NFT avatar enabler GoodGang has the blessings of Korean giants Kakao and Naver
Critics have long discredited non-fungible tokens as overpriced JPEGs sold by people looking to make a quick buck. NFT believers want to prove them wrong and show that these digital art certificates stored on the blockchain, a distributed, immutable database, have real use cases.
Their efforts often involve integrating NFTs into applications already with mainstream adoption. Twitter, for example, now allows users to authenticate their NFT profiles for a fee, so others know they’re actually spending a fortune on their Bored Apes rather than having right-clicked a JPEG.
How about making the NFT avatars talk? Kakao Investment, a subsidiary of South Korean messaging giant Kakao, recently invested $2 million in GoodGang Labs, which enables users to interact through animated avatars and soon NFTs, like this:
South Korean companies always seem to have a knack for how the new generation likes to interact in the virtual world. Naver, another internet conglomerate from the country and owner of the popular messenger Line, introduced the metaverse platform Zepeto back in 2018. The app has since attracted tens of millions of young people around the world to design virtual experiences and trade digital items.
In fact, Naver and Naver Z, the former’s subsidiary that runs Zepeto, both invested in Singapore-based GoodGang in previously undisclosed funding.
Having the support of two of Asia’s biggest social networking companies shows that GoodGang might be doing something useful. Video calling through motion-tracked avatars is not a particularly new idea. A San Francisco startup called Hologram Labs raised money last year from investors including Mike Shinoda to build a plug-in for Zoom and Google Meet that lets users appear as their NFT alter ego.

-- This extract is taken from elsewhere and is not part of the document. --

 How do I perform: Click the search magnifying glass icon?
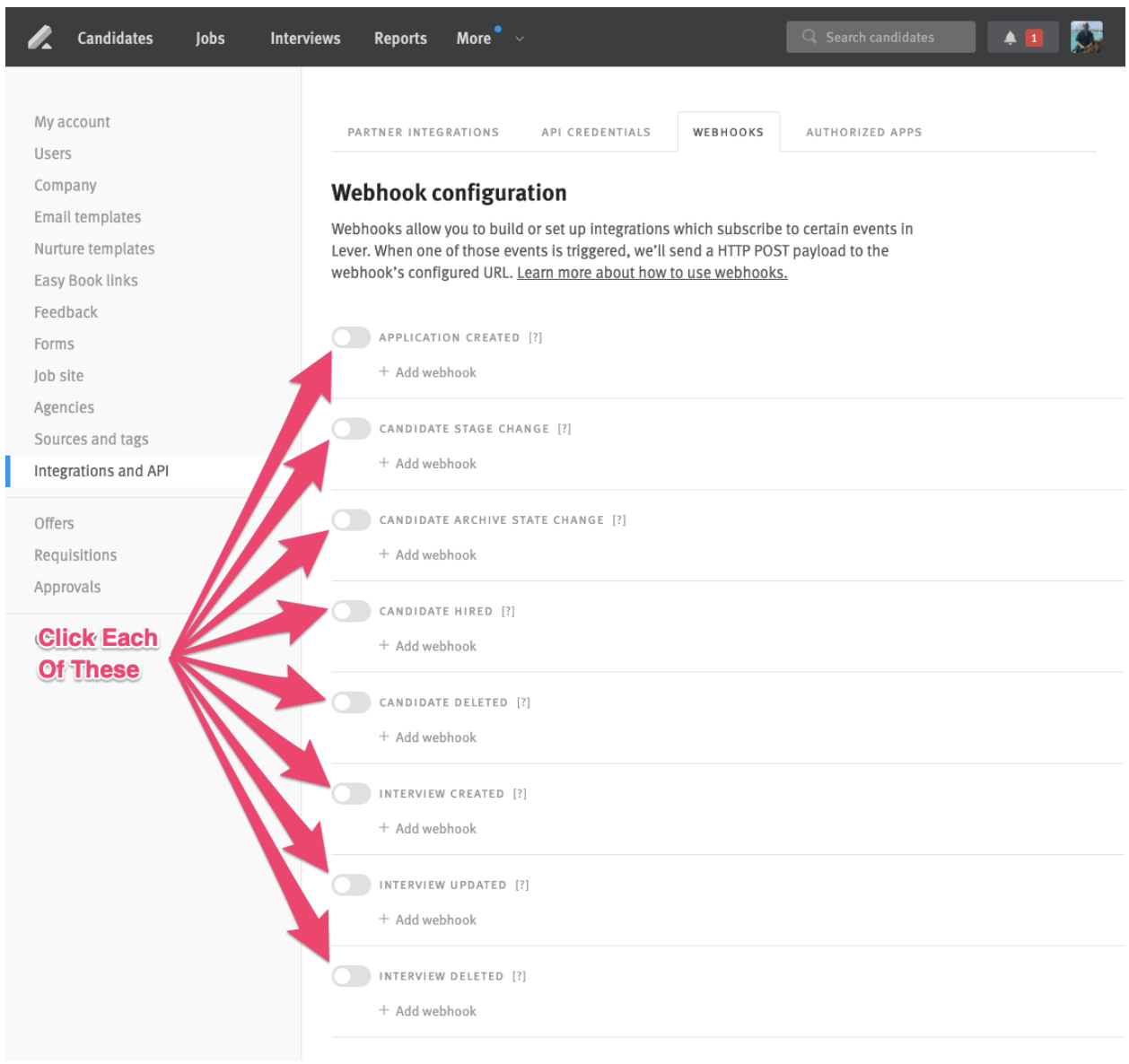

But GoodGang’s strategy is a little different. The startup has a two-pronged approach. First, it runs a proprietary communication platform called Kiki Town, where users can interact as avatars, which may be intellectual property from other platforms, such as Line Next and Zepeto.
Kiki Town animates the avatars by letting the AI model infer data coming through users’ webcams and microphones. It only transmits motion and voice — rather than video data — an approach, according to GoodGang’s co-founder Dookyung Ahn, that “conserves valuable network resources but also improves privacy by reducing the exposure of personal visual information.”
The method allows Kiki Town to use up to 1,000 times less data, especially when considering high-resolution 4K videos, Ahn told TechCrunch.
The startup also operates other communication platforms with these functions through a SaaS API. This offering may appeal to social apps that want to attract Gen-Z users but don’t necessarily have the will or ability to build a new team dedicated to avatar animation.
GoodGang will soon allow users to interact through NFTs on a new platform called GangHouse, which supports 2D and 3D assets from multiple blockchains.